It will thus be seen that what the barrister is to the solicitor, so the Queen's Counsel is to the barrister. To the solicitor all rights of advocacy, at least in the high court, are absolutely denied, while so far as the barrister is concerned, although he has the right, he exercises it only in the absence of his leader. In some respects, the division of the work is an advantage to the client, as it enables him to avail himself, when the case is actually before the Court, of an advocate who, by reason of his engaging in no other work, and devoting his whole time to it, becomes specially trained in the most skilful and acceptable way of presenting the points in dispute. Unfortunately, these peculiar powers are not possessed by all Queen's Counsel. The result is that most of the important work is done by half a dozen men who are naturally very much sought after. They find their tables loaded with briefs which they cannot possibly read. These briefs are therefore read and noted up for them by "devils," or young barristers who are only too anxious to handle the papers of a fashionable Q. C. If the notes are well made, the case is comparatively easy, and the opening statement is well delivered. But too often a solicitor who has marked fifty or seventy-five guineas on a brief which he has delivered to one of the prominent leaders, is in an agony

of apprehension lest the papers have not been read or the leader has only a general idea of their contents. It is needless to say that the junior is also on pins and needles as to the result, for he has no way of knowing how much the leader knows. Then, if the statement is well made, — and I must say that it is only rarely that the contrary happens,— the leader is as like as not to leave the court at its conclusion to go off to another case in another court to "open" there, or to cross-examine a witness, or to address a jury. In his absence the junior goes on with the case, resigning it at once to the leader upon the latter's return.

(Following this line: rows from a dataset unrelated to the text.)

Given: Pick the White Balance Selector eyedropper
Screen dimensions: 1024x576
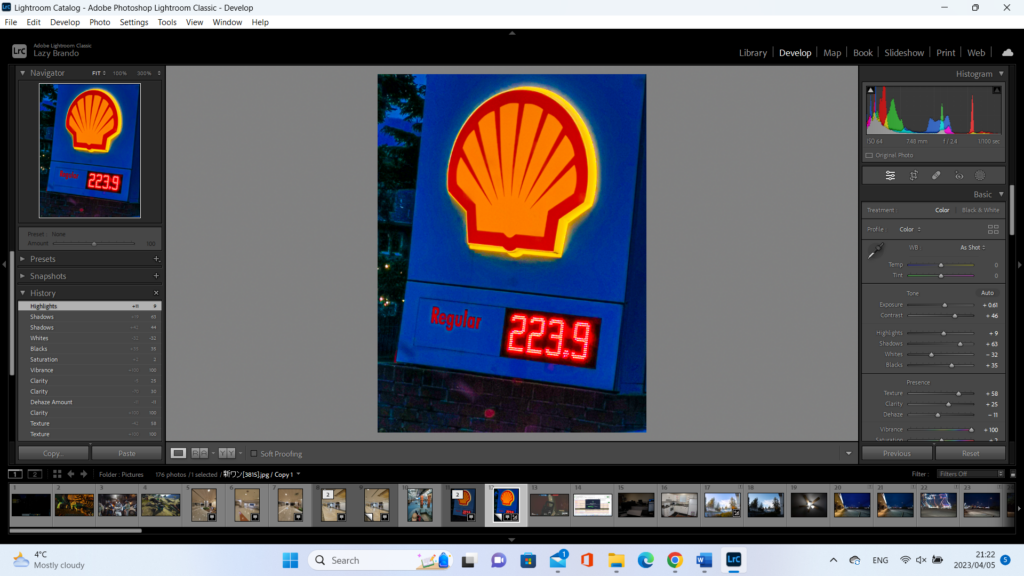Looking at the screenshot, I should [875, 250].
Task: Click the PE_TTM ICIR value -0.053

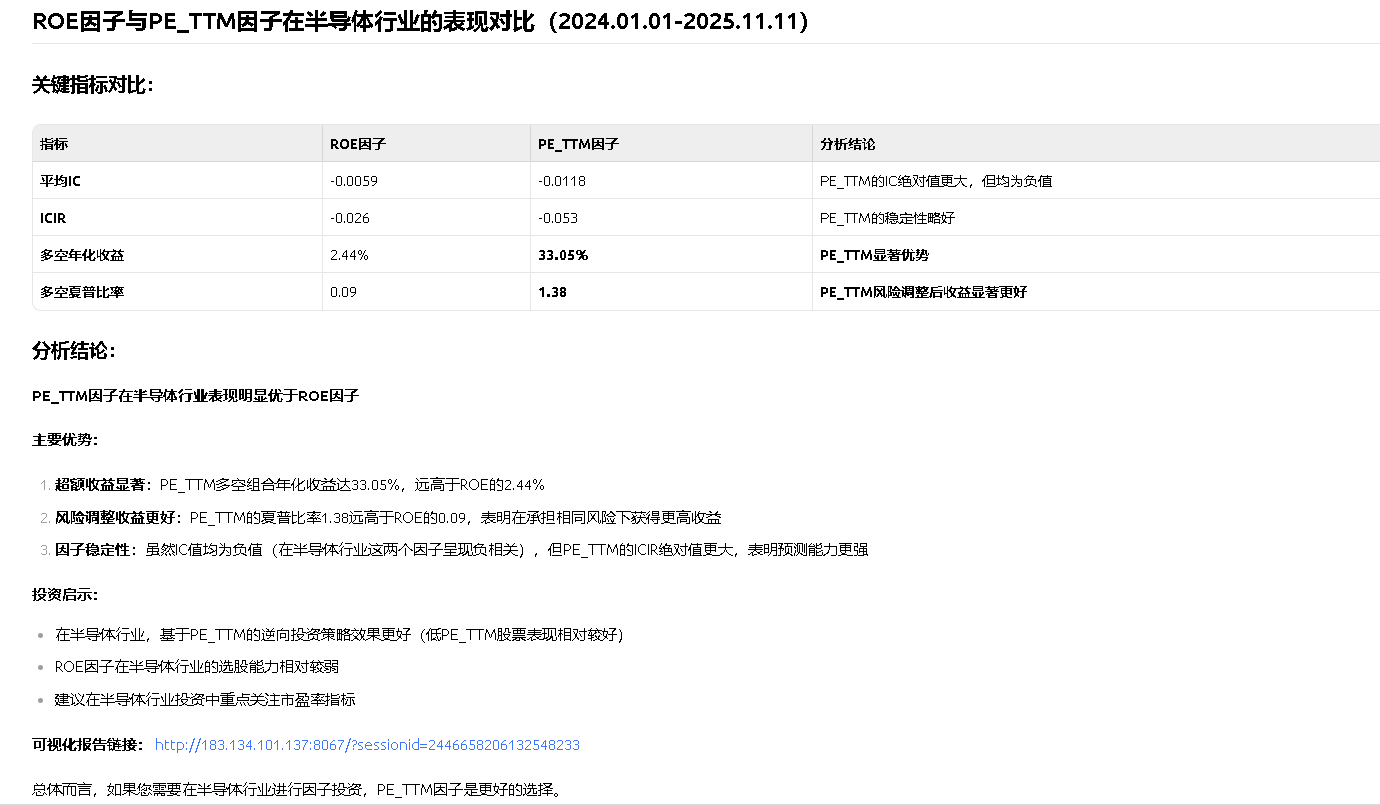Action: [x=558, y=218]
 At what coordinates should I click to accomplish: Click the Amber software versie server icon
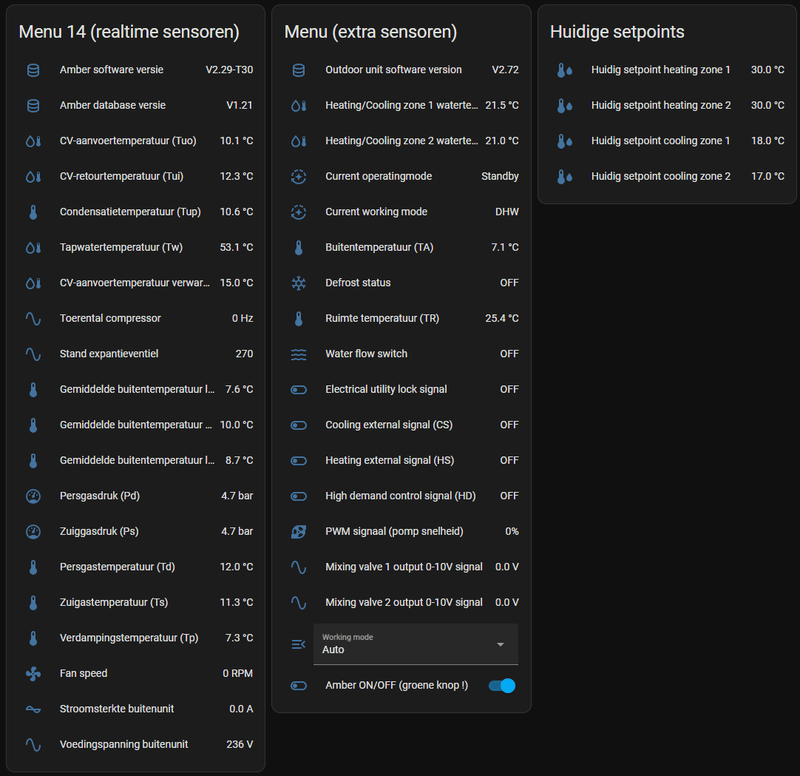pyautogui.click(x=32, y=69)
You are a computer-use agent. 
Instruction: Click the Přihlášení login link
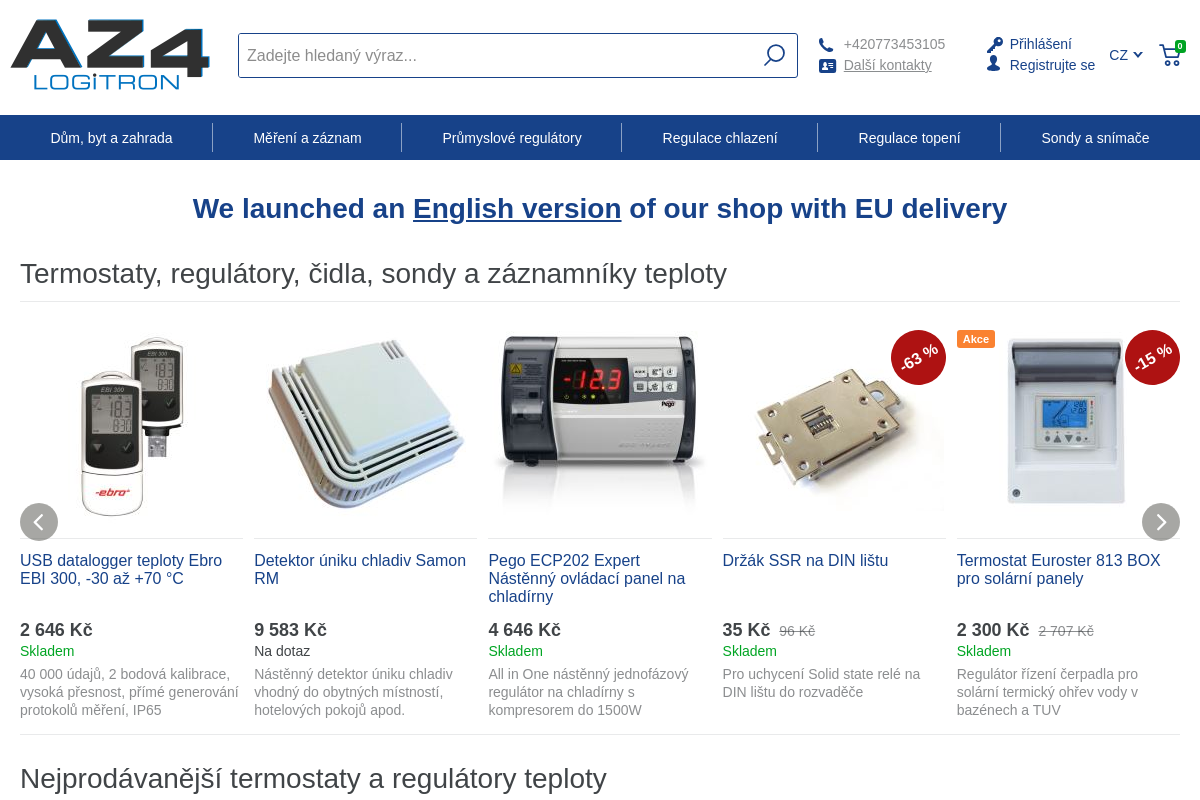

Another disadvantage of the system is the cost it entails. The rule is that the junior shall have his brief marked with a fee which is two-thirds of that of his leader. If, therefore, the leader gets fifty guineas, the junior must have somewhere in the neighborhood of thirty-two guineas, whereas, if he was alone in the case, he would be quite content to take fifteen or twenty guineas. This, in some instances, is avoided by giving the leader a special fee which is not taken account of in arranging the fee of the junior. It is hardly to be wondered at, with a knowledge of these facts, that the costs of litigation are so enormous in this country. In a probate case which has just been finished, no less than four Q. C.'s and five juniors represented the parties in interest in the contest of the will. It is open gossip that the costs will amount to close upon £15,000,— or $75,000! Of this amount, counsel will receive perhaps a tenth, the residue being expended in the solicitor's work. There is one word that I may perhaps add to this attempt to enlighten American lawyers as to a feature of practice which I believe is confined exclusively to English and Irish Courts, and that is how or under what circumstances a junior may" take silk." This privilege, generally speaking, can be obtained from the Lord Chancellor, who alone confers it only after ten years of service at the bar as a junior. Exceptions are, however, made. Judah P. Benjamin took silk, if I remember correctly, after only three years' practice, and Mr. Carson, who came over very recently from Ireland, where he had been the attorney-general, and a leader at the Irish bar, was granted silk after only about a year's service as a junior. It must not be assumed, however, that all barristers who have been called ten years apply for silk. On the contrary, many successful men never desire to take it. It thus happens that the "junior" in the case may be a man of fifty or sixty years of age, with a large and lucrative practice, while the "leader" will be of thirty-five or forty years, and of comparatively small experience. Such cases, however, do not often occur.

STUFF GOWN.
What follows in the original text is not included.